* [Assigned task]: From the records below, count the lines containing the word "agent" and give only that number.

[Information shown — start]

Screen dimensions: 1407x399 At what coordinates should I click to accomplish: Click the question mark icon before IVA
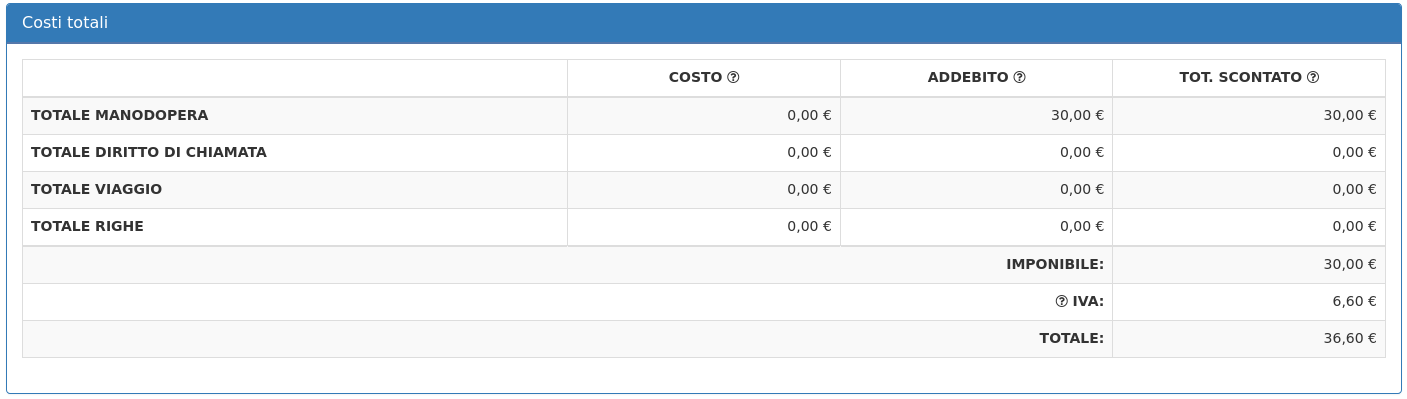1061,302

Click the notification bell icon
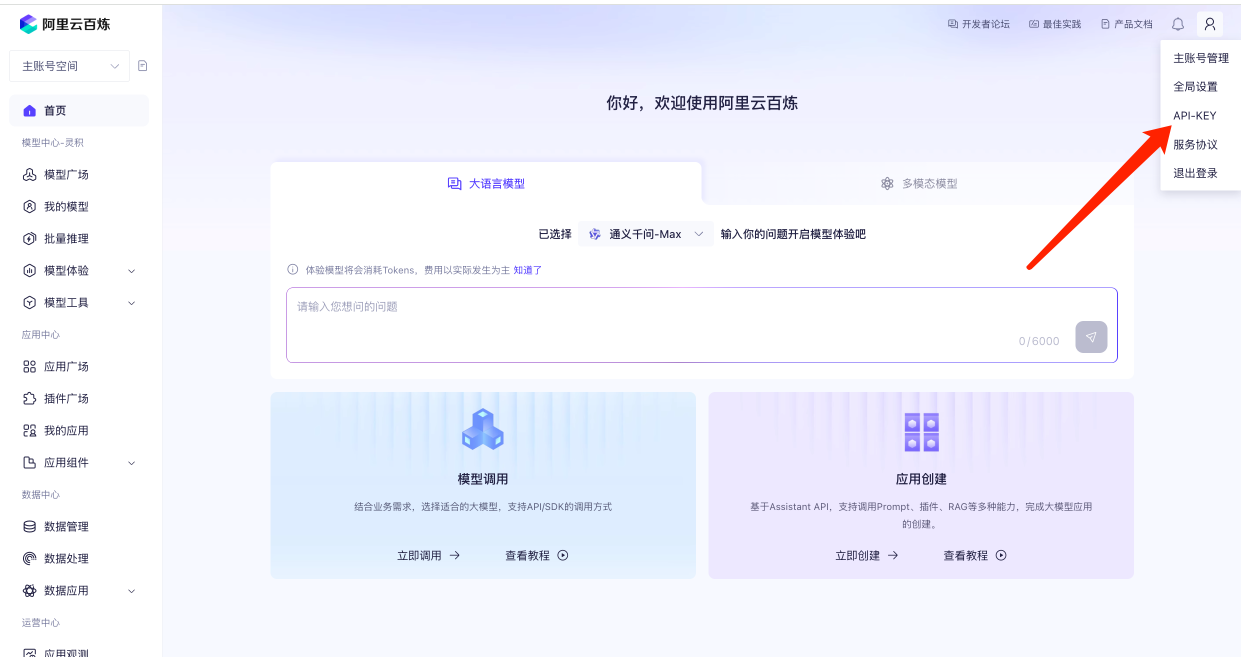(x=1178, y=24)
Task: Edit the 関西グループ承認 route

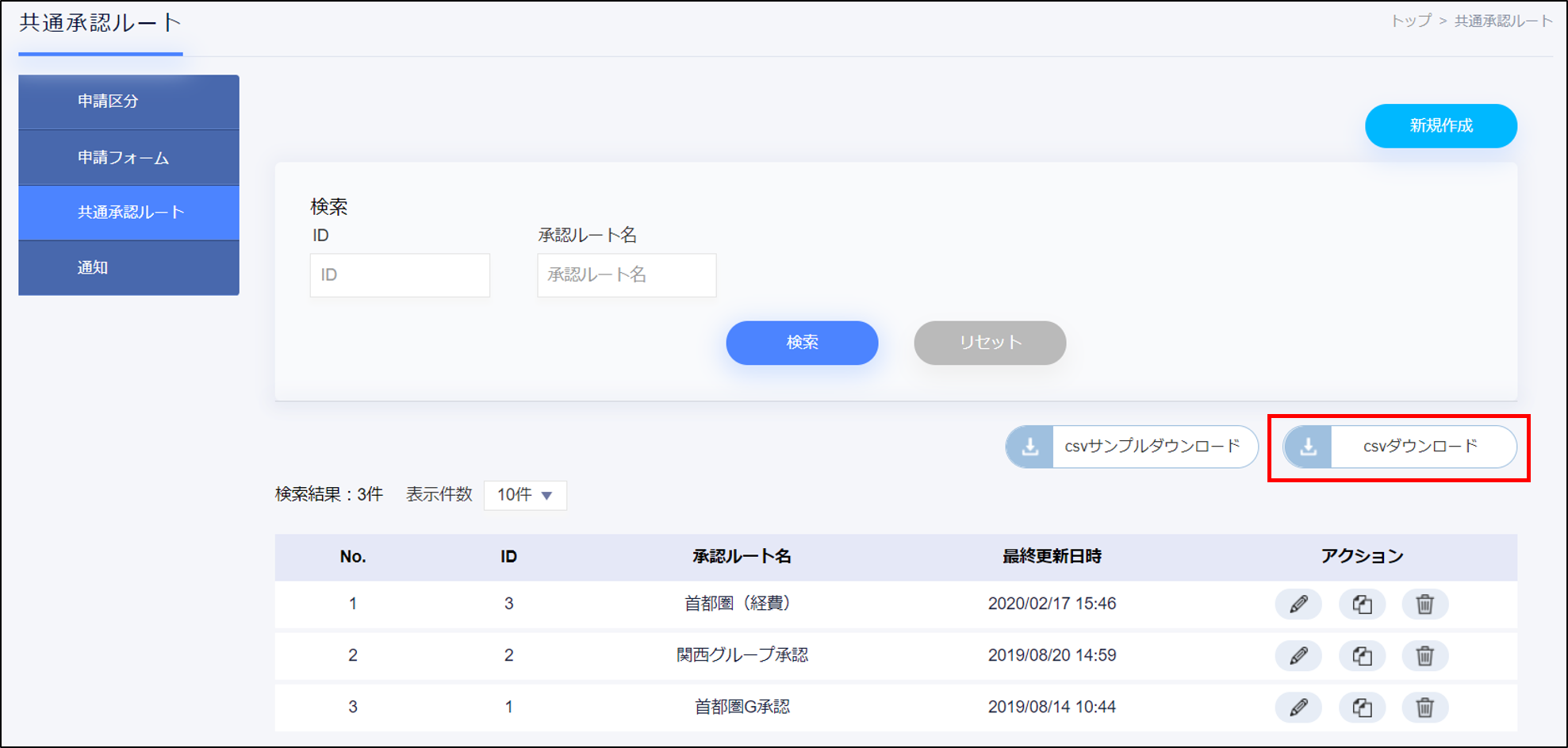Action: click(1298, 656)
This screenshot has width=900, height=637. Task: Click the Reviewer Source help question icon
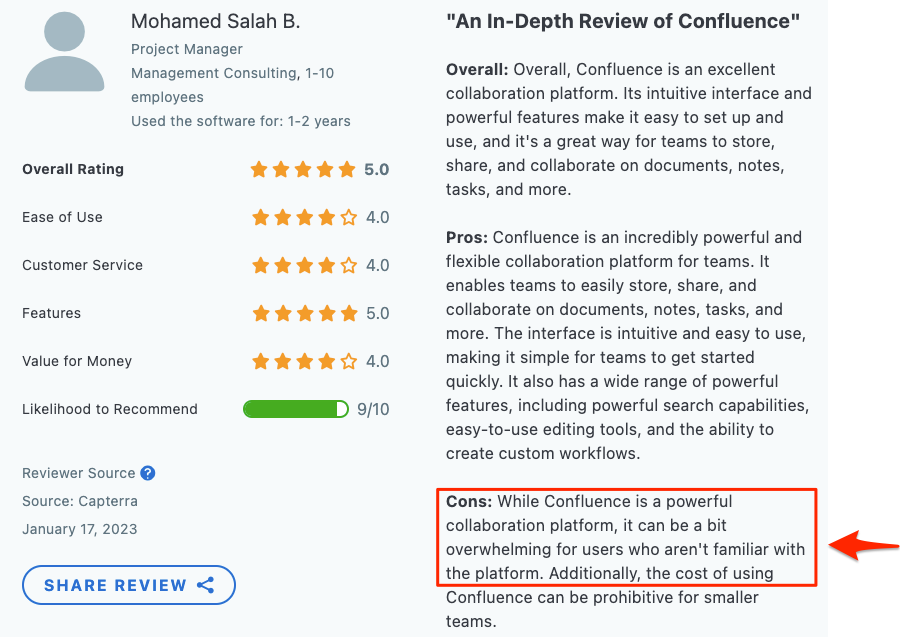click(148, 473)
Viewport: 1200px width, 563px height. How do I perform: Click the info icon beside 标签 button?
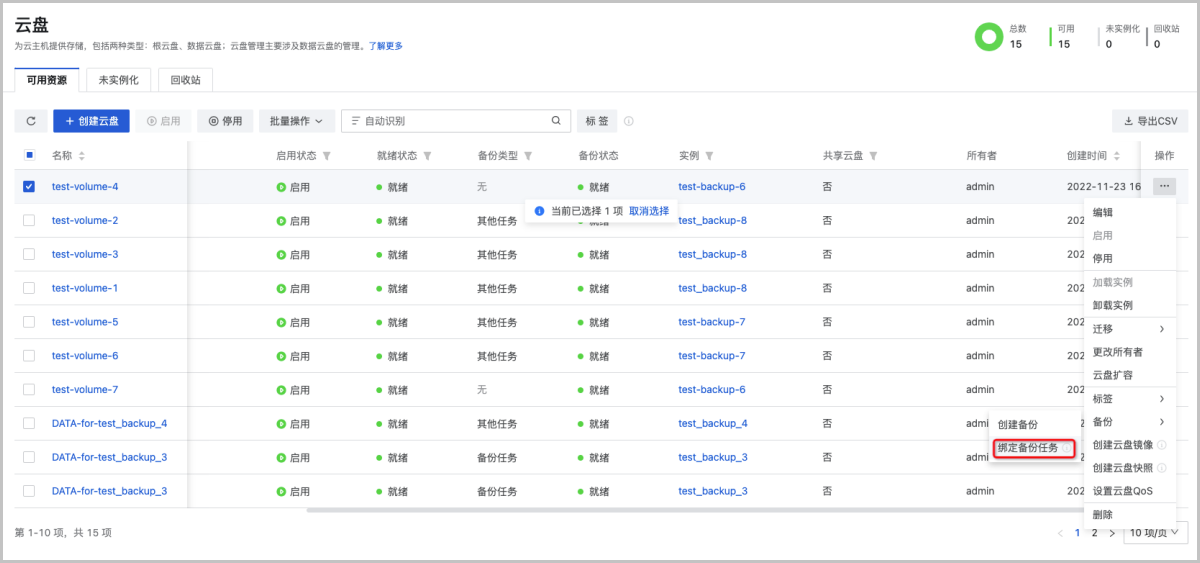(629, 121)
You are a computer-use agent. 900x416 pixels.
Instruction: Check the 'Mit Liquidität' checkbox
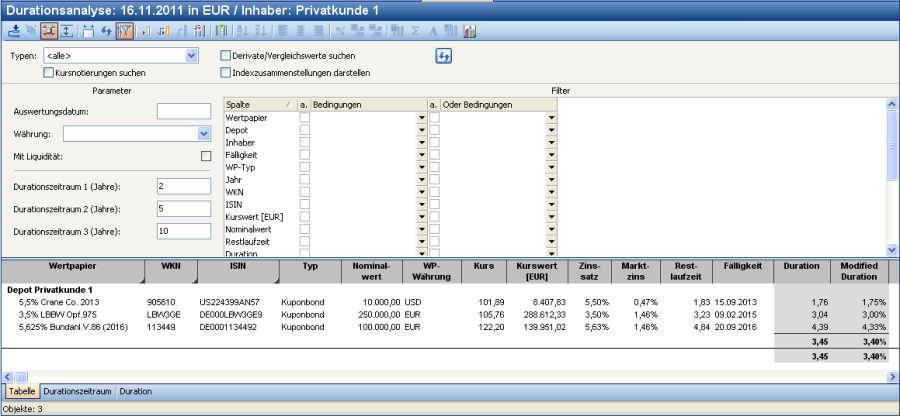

[Information shown — finish]
[Information shown — start]

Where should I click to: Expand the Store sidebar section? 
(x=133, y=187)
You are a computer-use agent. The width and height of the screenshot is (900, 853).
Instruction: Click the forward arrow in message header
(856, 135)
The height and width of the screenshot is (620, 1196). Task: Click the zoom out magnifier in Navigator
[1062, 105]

[Information shown — finish]

* [Answer]: 2